I have a few different classes that I want to serialize to byte[]s and send over the wire.   After reading a few suggestions online, I decided to try Marshalling.

With marshaling, you can copy the bytes as they are stored in memory – which is exactly what I needed.

 

            //Serialize data

            int size = Marshal.SizeOf(data);

            byte[] dataArr = new byte[size];

            IntPtr ptr = Marshal.AllocHGlobal(size);

            Marshal.StructureToPtr(data, ptr, false);

            Marshal.Copy(ptr, dataArr, 0, size);

            Marshal.FreeHGlobal(ptr);

This copies the byte[] into dataArr.

Here’s Microsoft’s documentation

https://msdn.microsoft.com/en-us/library/system.runtime.interopservices.marshal(v=vs.110).aspx

 

The only caveat with Marshalling is that you have to explicitly define the size of each property in your class.  And as I mentioned earlier, I was sending variable sized data packets.  Sometimes the property of my class would be quite large (ie. 500Kb) and other times really small (ie. 128 bytes).

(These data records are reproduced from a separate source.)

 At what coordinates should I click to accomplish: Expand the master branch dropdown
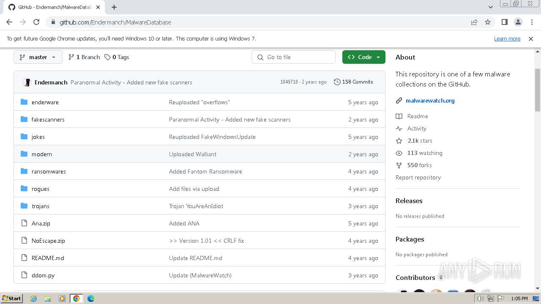[38, 57]
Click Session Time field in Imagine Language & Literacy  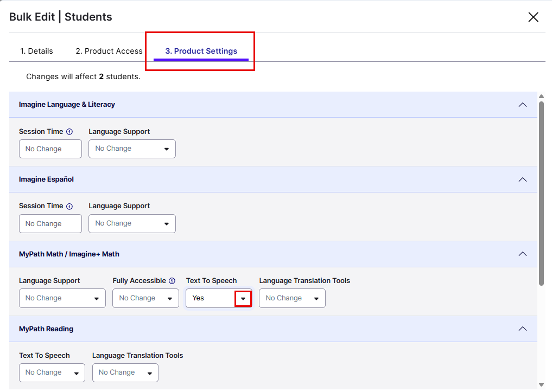tap(50, 149)
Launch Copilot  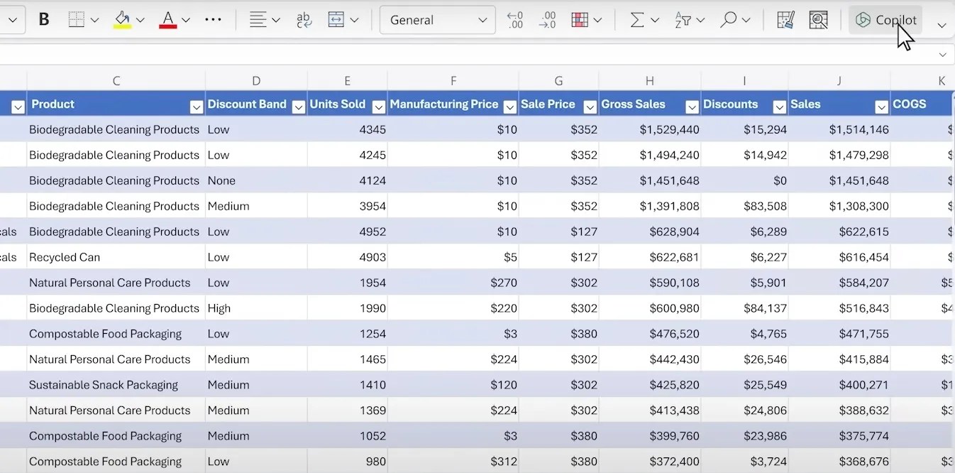pos(885,19)
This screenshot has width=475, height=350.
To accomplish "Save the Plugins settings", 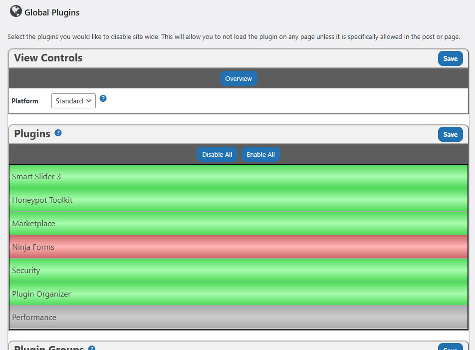I will pos(450,134).
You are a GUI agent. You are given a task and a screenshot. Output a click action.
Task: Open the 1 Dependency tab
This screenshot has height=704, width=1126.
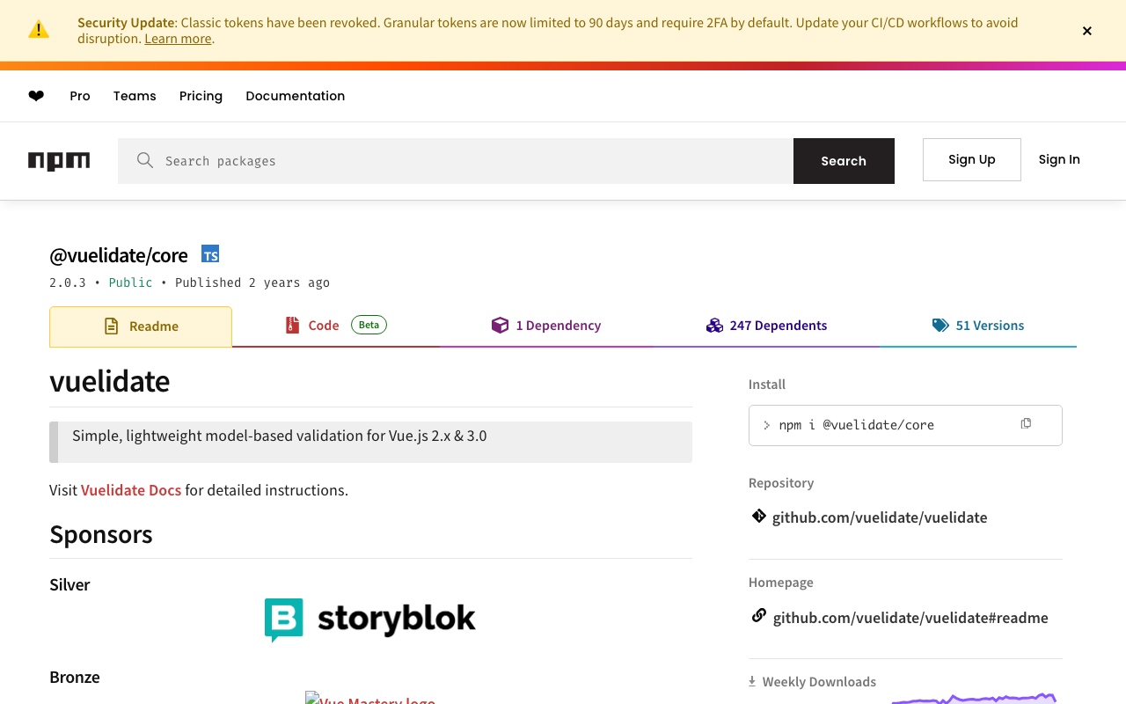pyautogui.click(x=546, y=326)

[StructLayout(LayoutKind.Sequential, Pack = 1,CharSet = CharSet.Ansi)]
    public class HtsSenderPacket
    {  
        [MarshalAs(UnmanagedType.ByValArray, SizeConst = 300000)]
        public byte[] ScreenCapture;
        public HtsSenderPacket()
        {
            ScreenCapture = new byte[300000];
        }
    }

So I defined my ScreenCapture property to be a very large byte[].  I didn’t fill it all most of the time, but  I still was forced to send 300000 bytes.  So marshalling isn’t really the way to go for this case.  However, if you do decide to go this route, be sure to include the attribute:

[MarshalAs(UnmanagedType.ByValArray, SizeConst = 300000)]

I forgot this at first and was only sending the address and not the value.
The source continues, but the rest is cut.